━━ Selected extract

# Project 2 - ETL
## American Professional Football Database
The database contains games stats and betting line information from 2010 - 2019.  Sports gambling has exploded over the past few years.  The purpose of this database is to keep track of football game and betting results.  This may evenutally lead to tracking future trends in the sports gambling arena.
## Data Sources
* NFL Games Stats
    
    https://www.kaggle.com/datasets/423c766b86dcb18c859cfd3a4d61e6531df8c488b59839931061fc9b3820c068
* NFL scores and betting data
    
    https://www.kaggle.com/datasets/tobycrabtree/nfl-scores-and-betting-data?select=spreadspoke_scores.csv

## Production Database
The data will be loaded into a postgres relational database.

In [1]:
# import dependencies
import pandas as pd
import numpy as np

## Games Stats Data

## Extract Data
* read_stats - reads game stats and returns a data frame
* clean_columns - extracts the columns from each data frame used for the database and renames the columns

In [2]:
def read_stats(file_name):
    football_df = pd.read_csv(file_name)
    return football_df

In [3]:
def clean_columns(df):
    new_df = df[['Week','HomeTeam','AwayTeam','H-Score','A-Score']].sort_values('Week')
    r_df = new_df.rename(columns={'Week':'week','HomeTeam':'hometeam','AwayTeam':'awayteam','H-Score':'homescore','A-Score':'awayscore'})
    return r_df

## Transform and Clean for Loading
* create list of years. List corresponds to the csv data sources downloaded from Kaggle.
* iterate list, calls clean_columns, inserts *'year'* column and appends to lst_dfs.
* call pandas concat to create one data frame.
* transform year column to int64 and let pandas determine the data types for each column.
* drop index and save to final csv file without the pandas index column.

━━━━

**What to work on**
Using the football database notebook, answer:
1. Which span of years do the game stats and betting line information cover?
2. Into what kind of database will the data be loaded?
3. What new names does clean_columns give the 'H-Score' and 'A-Score' columns?

━━ Entries supplied

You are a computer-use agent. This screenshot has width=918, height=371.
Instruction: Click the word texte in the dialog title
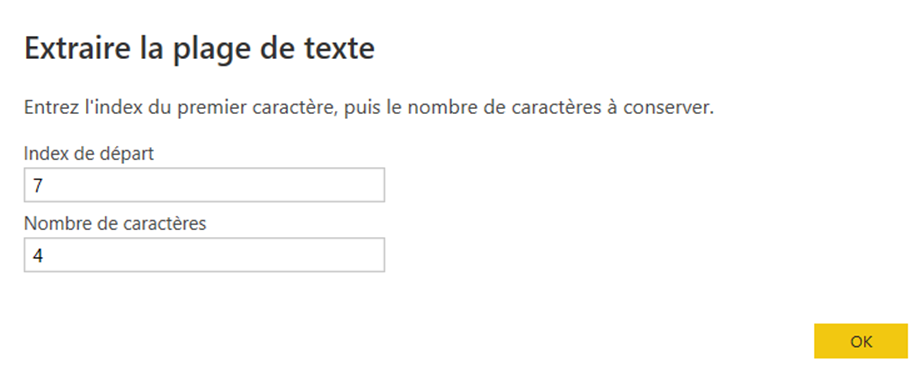click(339, 48)
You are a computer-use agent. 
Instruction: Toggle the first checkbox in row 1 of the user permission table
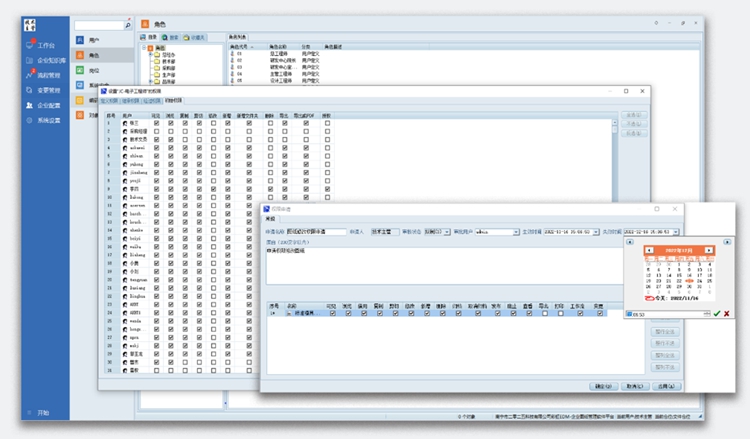click(156, 122)
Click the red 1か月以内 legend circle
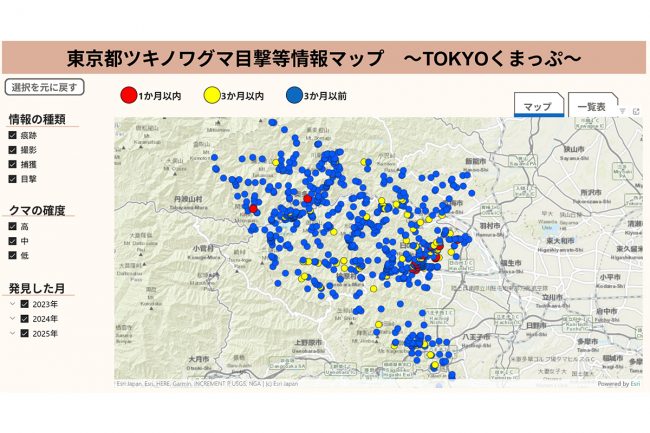The image size is (650, 433). [x=128, y=95]
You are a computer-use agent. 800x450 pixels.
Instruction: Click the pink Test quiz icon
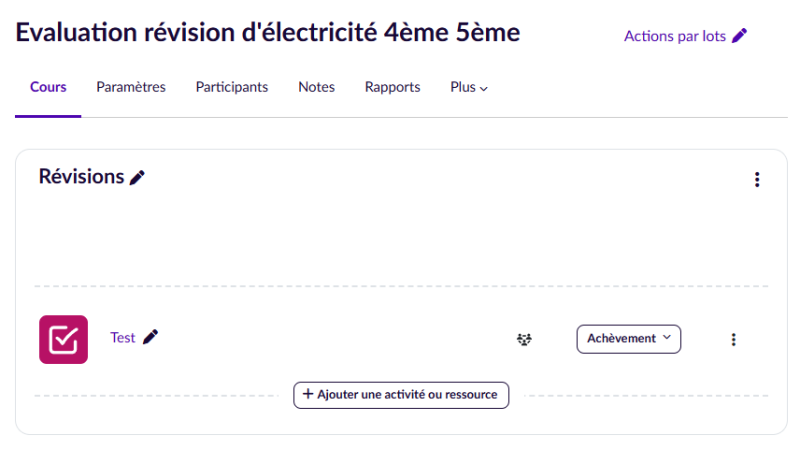coord(63,339)
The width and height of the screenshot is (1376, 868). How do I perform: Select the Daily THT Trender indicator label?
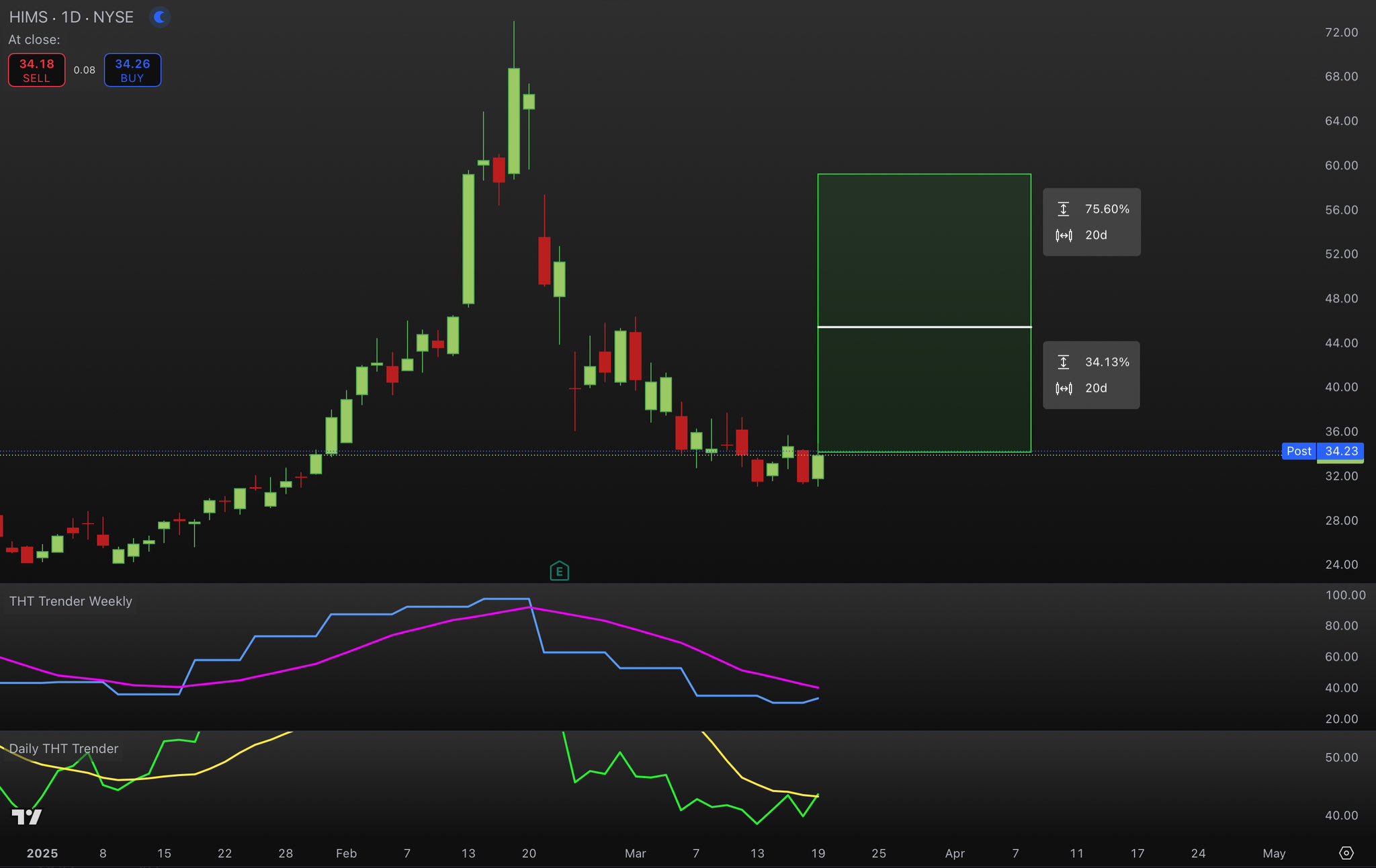click(x=64, y=748)
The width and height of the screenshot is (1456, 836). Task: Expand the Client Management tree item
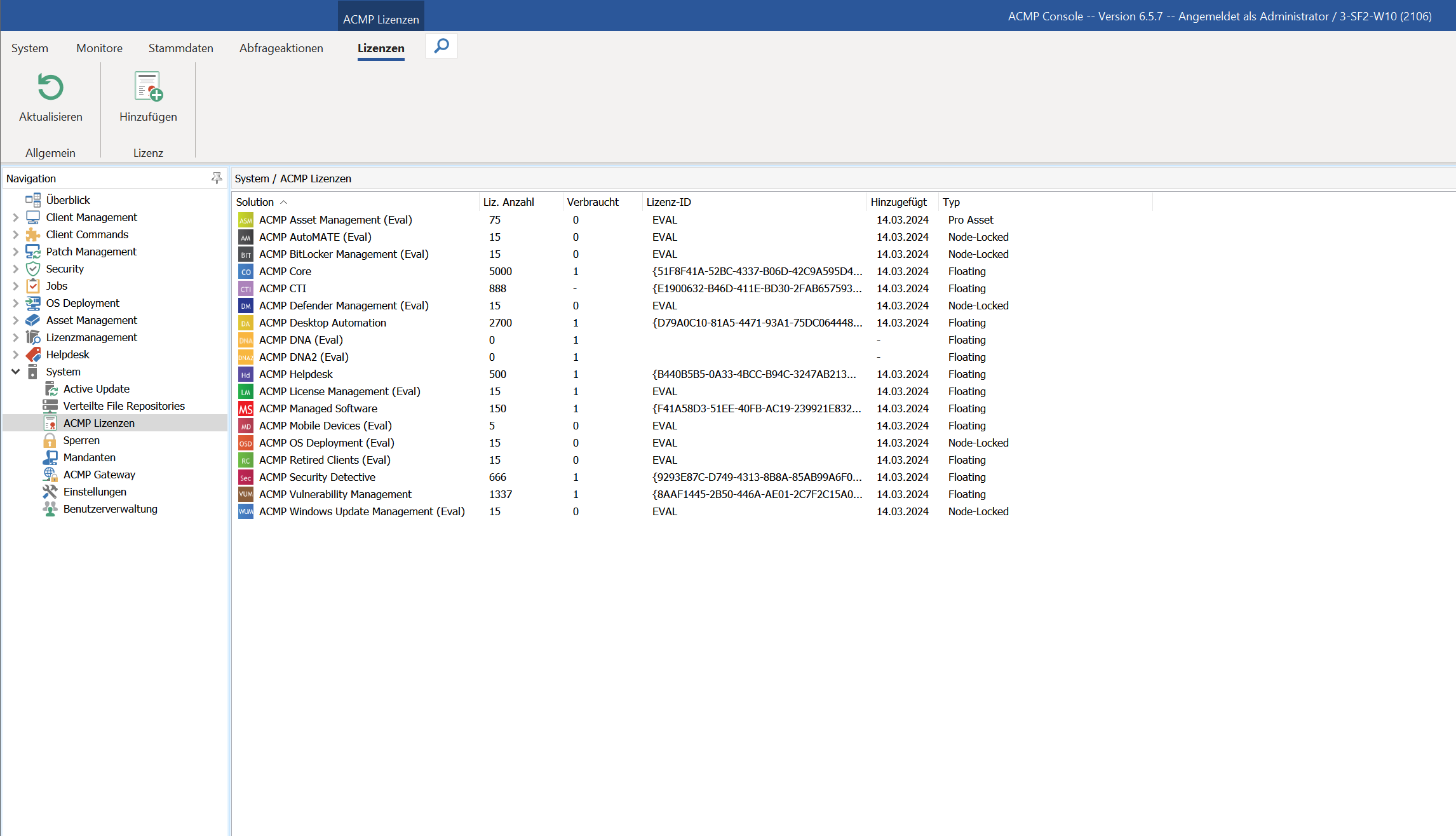pyautogui.click(x=14, y=217)
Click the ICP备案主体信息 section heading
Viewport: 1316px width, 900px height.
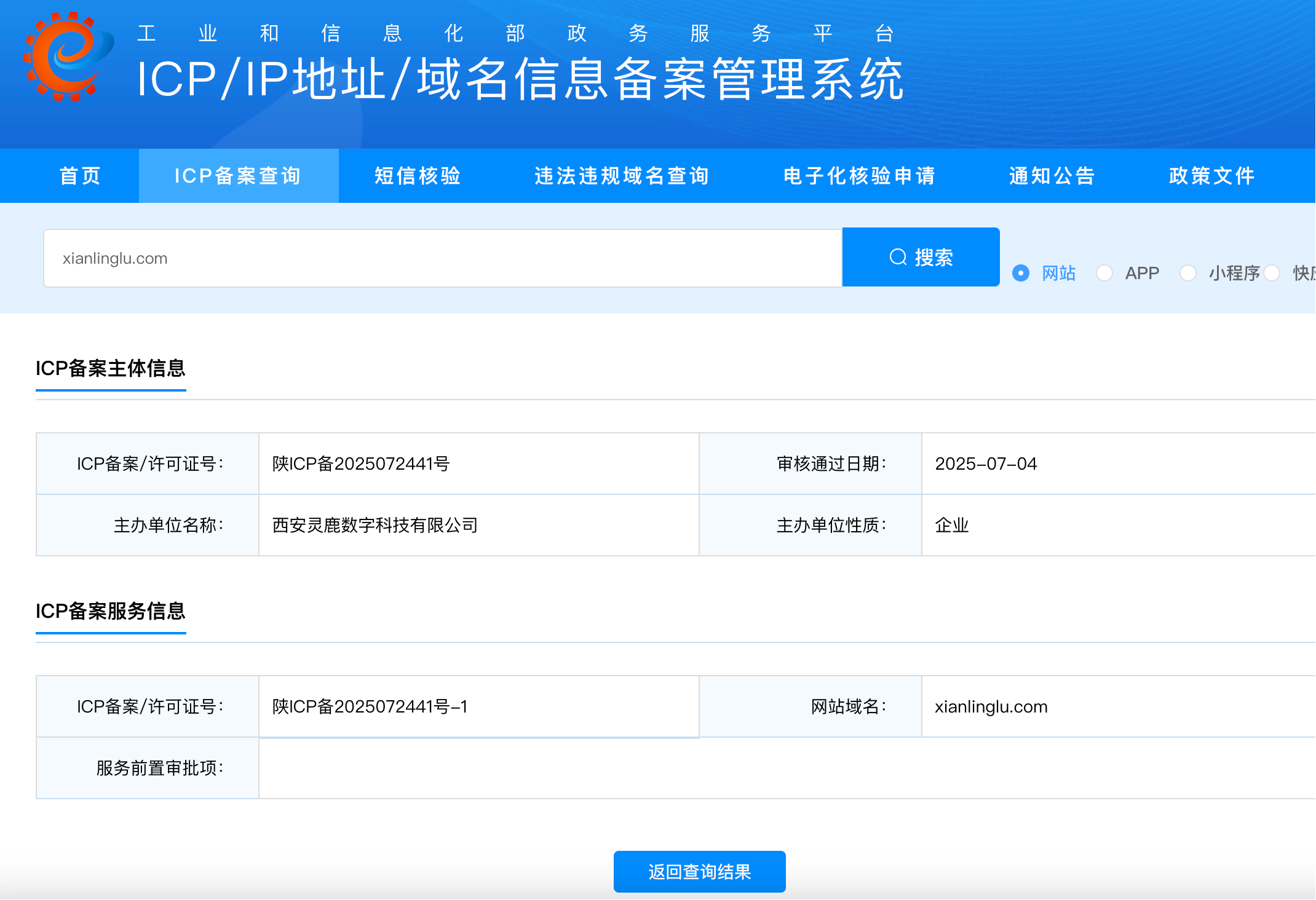point(111,368)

━━━━

**Solution below**
1. 2010 - 2019
2. A postgres relational database
3. 'homescore' and 'awayscore'